[PROBLEM DETAILS] From the line containing "Task: Click the" to the last line of the data, both included, transcribe each line exactly, leaving out pictures and adding nothing.

[MATERIAL FOR THIS EXERCISE]
=-=-=
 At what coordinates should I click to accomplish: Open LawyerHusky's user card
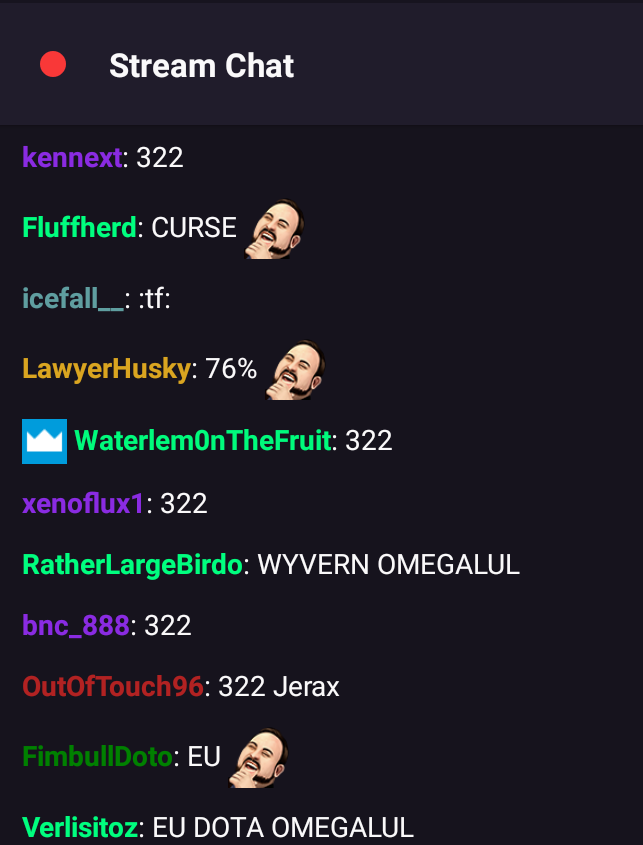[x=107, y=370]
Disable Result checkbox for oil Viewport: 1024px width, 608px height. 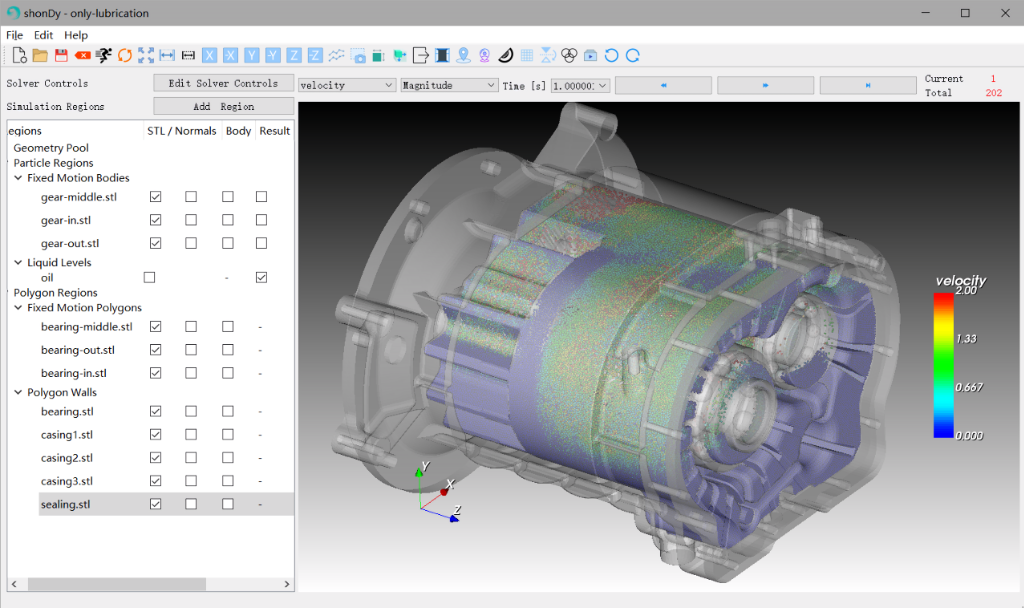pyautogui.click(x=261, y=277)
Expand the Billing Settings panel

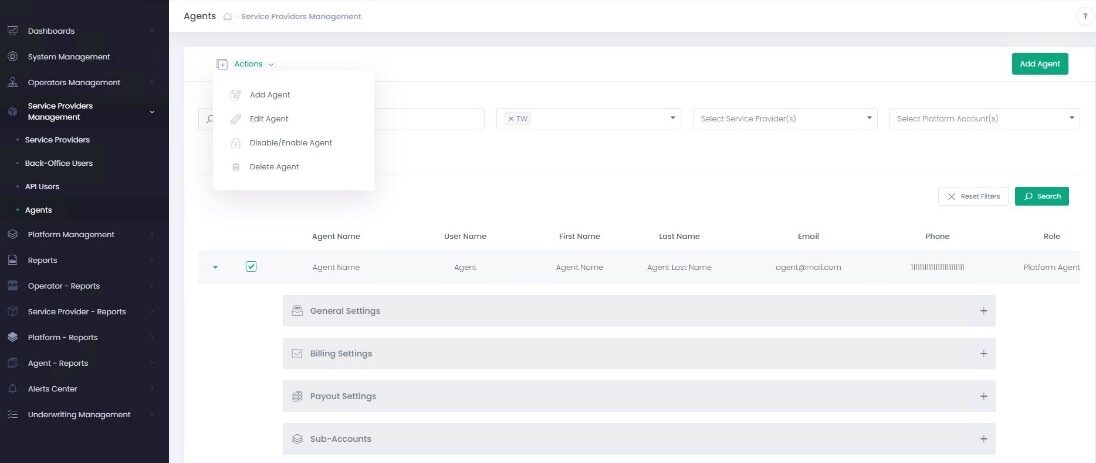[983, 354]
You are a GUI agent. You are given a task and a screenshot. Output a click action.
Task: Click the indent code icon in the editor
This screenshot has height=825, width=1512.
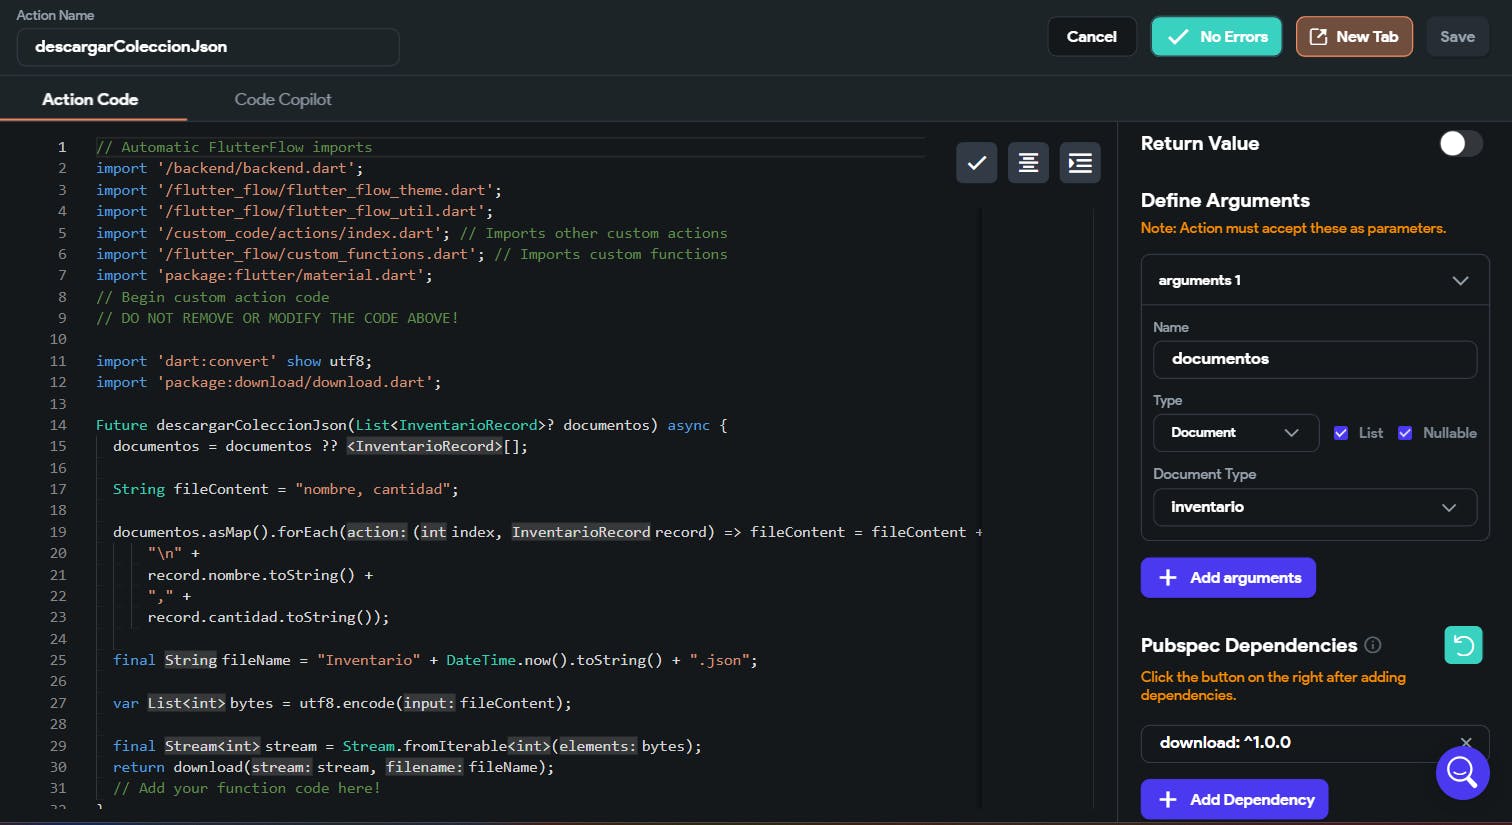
=-=-=
[REPLY]
Task: Click the indent code icon in the editor
This screenshot has height=825, width=1512.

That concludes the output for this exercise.